Check each line of the listing for the string "icon". Copy those where it appears.
Content starts
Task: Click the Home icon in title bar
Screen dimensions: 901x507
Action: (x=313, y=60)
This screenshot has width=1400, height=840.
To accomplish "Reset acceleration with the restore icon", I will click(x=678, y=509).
Content ends
Content starts
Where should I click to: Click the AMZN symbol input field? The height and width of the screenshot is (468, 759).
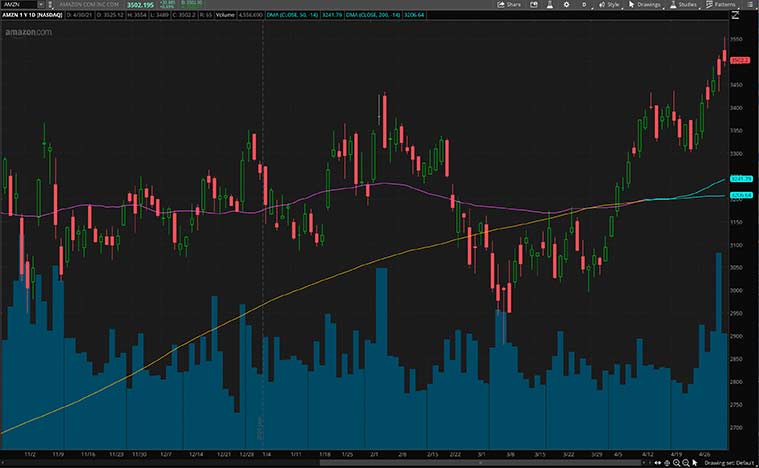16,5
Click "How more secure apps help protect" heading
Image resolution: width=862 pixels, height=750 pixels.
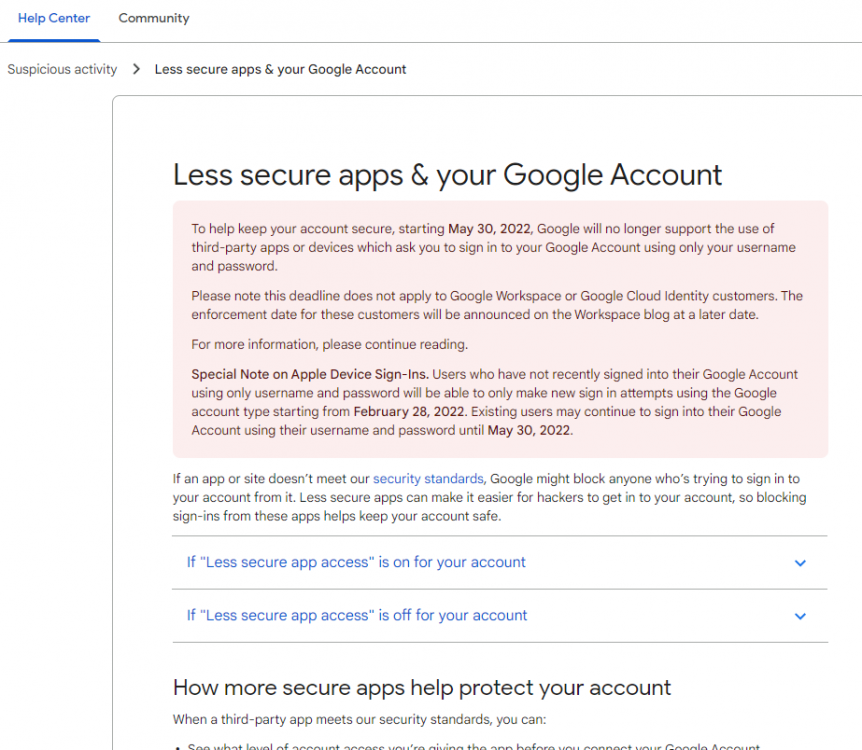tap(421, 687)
Content ends
* Output of the exercise:
Task: Click the Home icon in title bar
To accomplish "Reset acceleration with the restore icon", I will click(x=678, y=509).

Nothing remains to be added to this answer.